Estos días ha sido noticia la reapertura de la catedral ‘Nôtre Dame’ de París, tras un grave incendio que afectó especialmente a la techumbre. Cinco años ha llevado la restauración y un gasto de ingentes cantidades de dinero. Ello hace crecer nuestra admiración por quienes la construyeron con muchos menos medios, durante casi doscientos años. Su principal fuente de inspiración era la fe y buscar la mayor gloria de Dios y, como su nombre indica, de Nuestra Señora la Virgen María. Aquí se cumple aquello de que la fe mueve montañas.

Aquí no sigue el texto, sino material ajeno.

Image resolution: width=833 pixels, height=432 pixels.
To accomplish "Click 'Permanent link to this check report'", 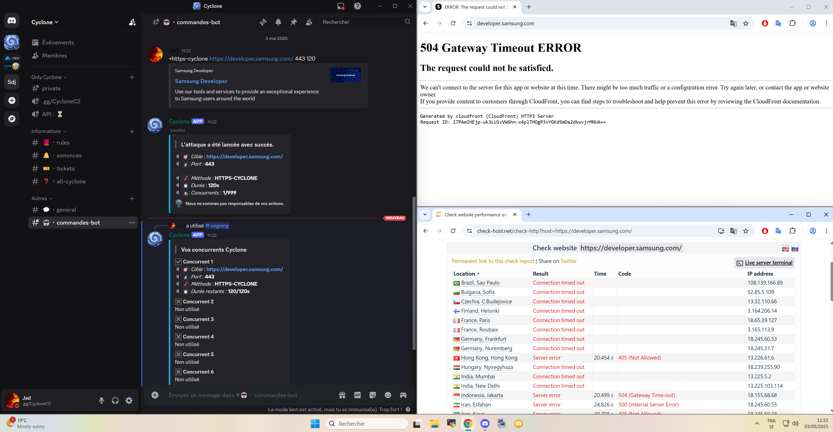I will tap(492, 261).
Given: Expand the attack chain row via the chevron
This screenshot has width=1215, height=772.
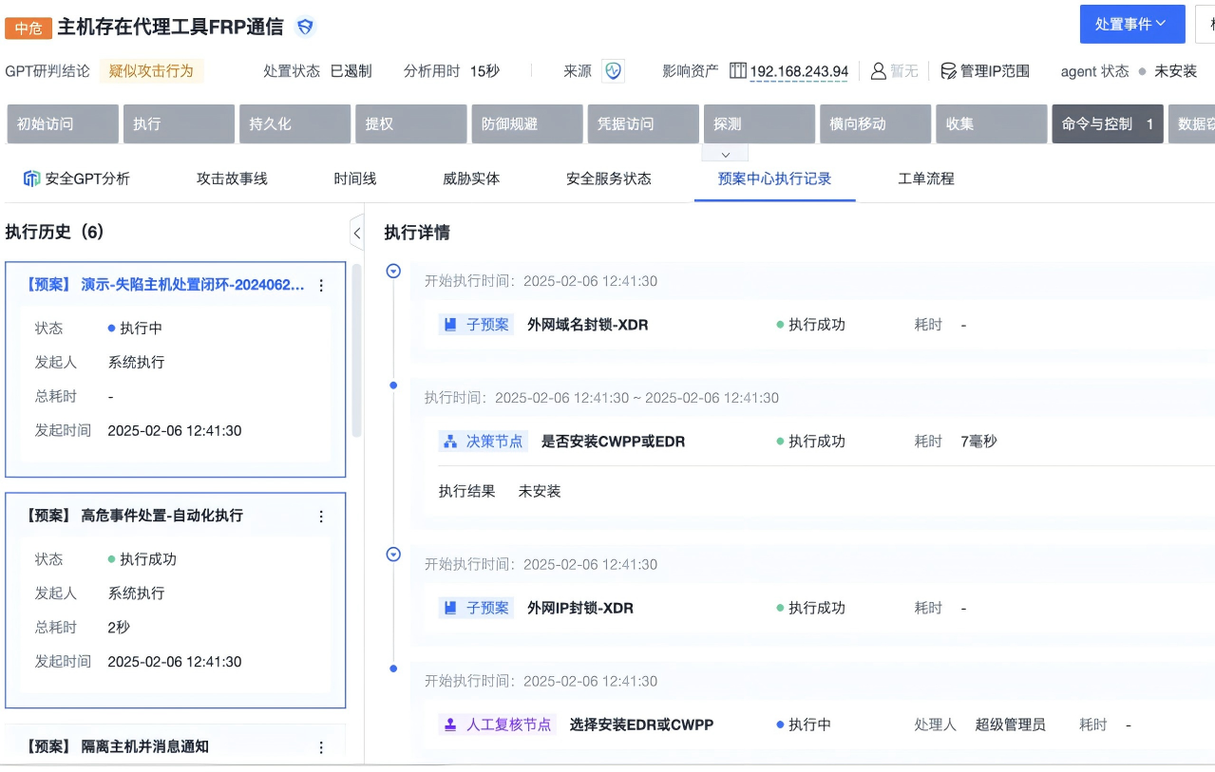Looking at the screenshot, I should click(725, 153).
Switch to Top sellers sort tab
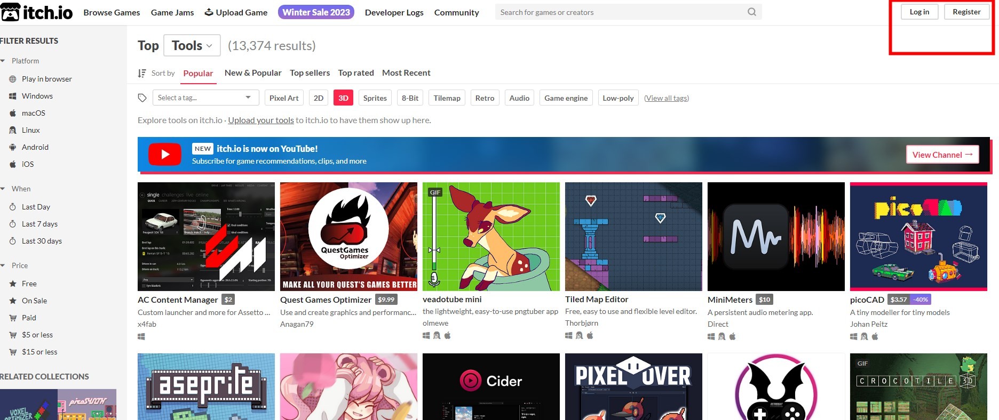The image size is (999, 420). click(x=310, y=73)
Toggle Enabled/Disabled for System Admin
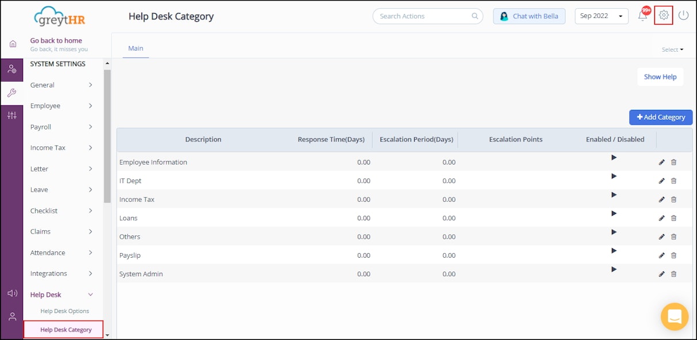 pyautogui.click(x=614, y=269)
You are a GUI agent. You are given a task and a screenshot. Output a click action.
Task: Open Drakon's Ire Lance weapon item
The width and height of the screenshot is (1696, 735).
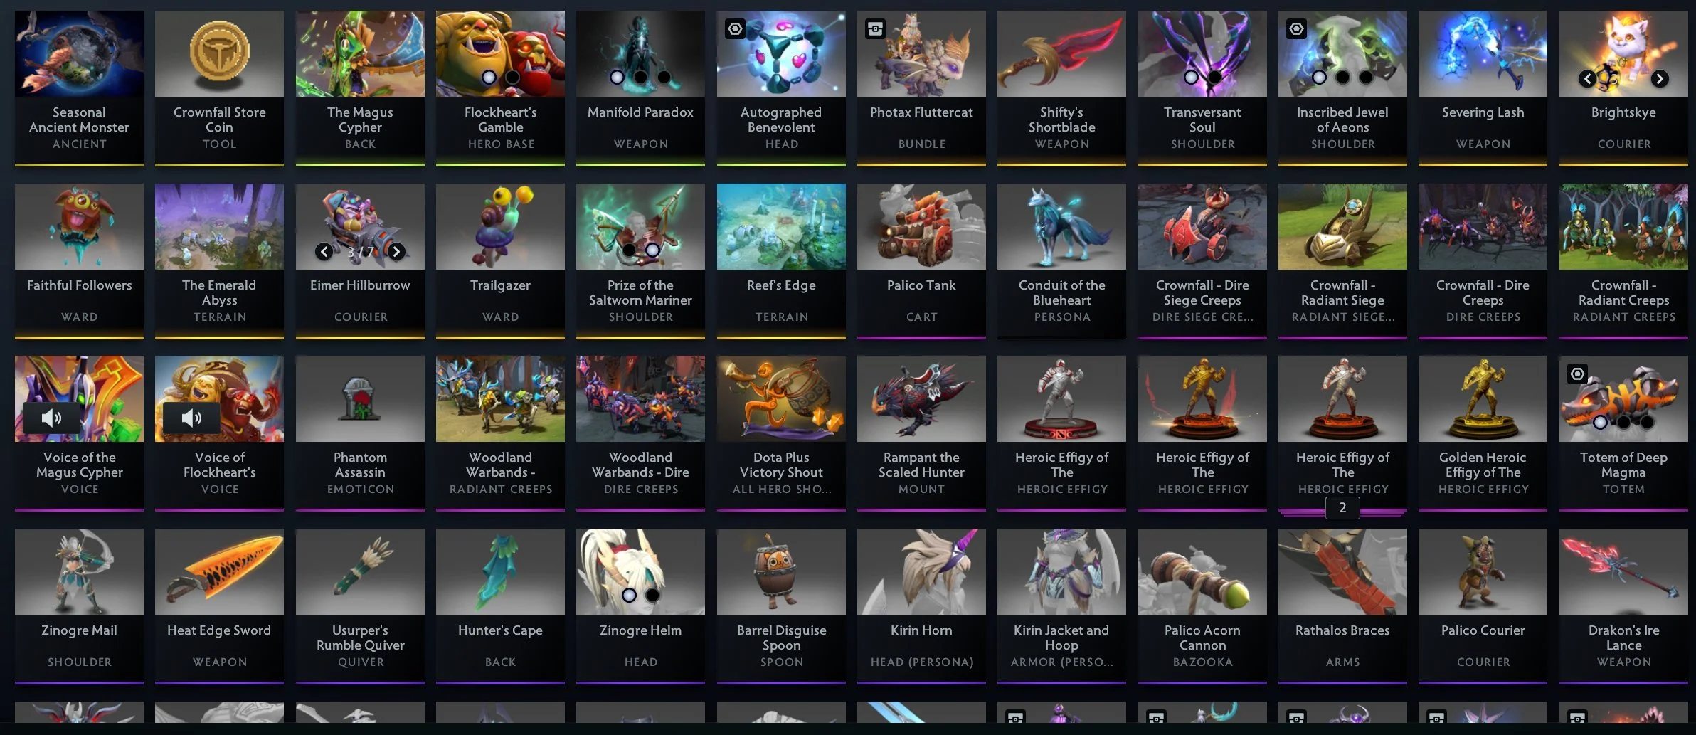(1623, 606)
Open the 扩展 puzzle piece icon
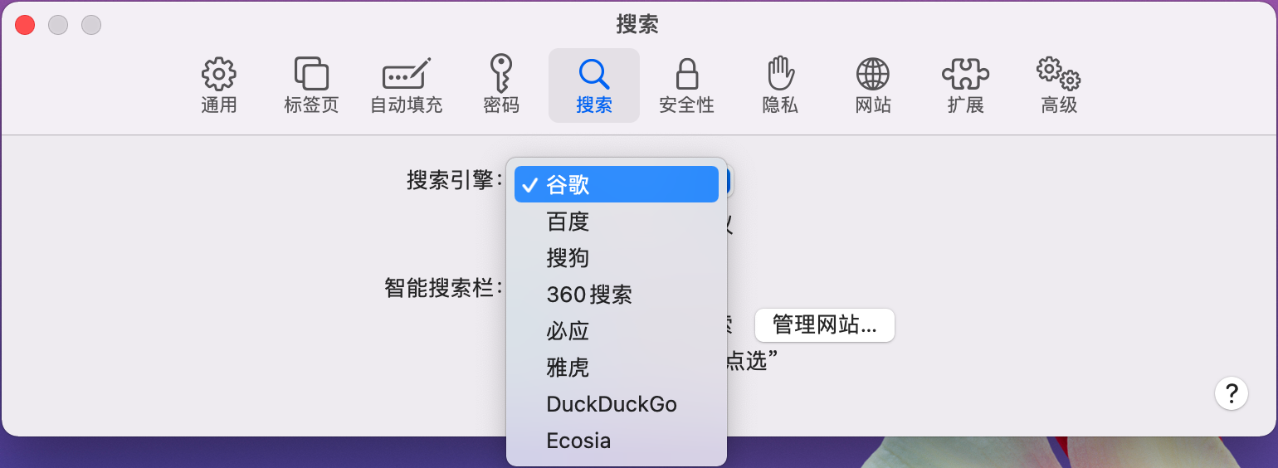This screenshot has height=468, width=1278. 965,75
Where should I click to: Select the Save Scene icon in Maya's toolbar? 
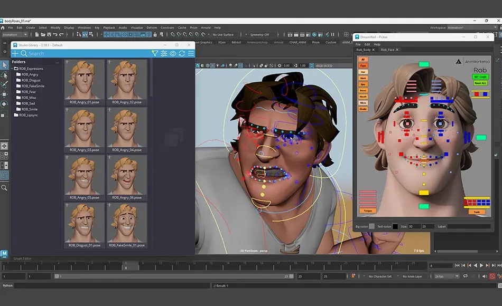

No sé qué pensarán aquellos mandatarios, invitados por el Presidente de Francia, y otras muchas personas que han acudido a esta inauguración, en unos tiempos en los que el desprecio a lo religioso está a la orden del día. No es serio fijarse solamente en el aspecto cultural, olvidando las motivaciones religiosas que han hecho posible ésta y otras grandes manifestaciones artísticas. Es tan absurdo como lo que en su día hizo el expresidente Giscard d’Estaing cuando se negó a que en el preámbulo de la Constitución europea se hiciera referencia a los orígenes cristianos de Europa.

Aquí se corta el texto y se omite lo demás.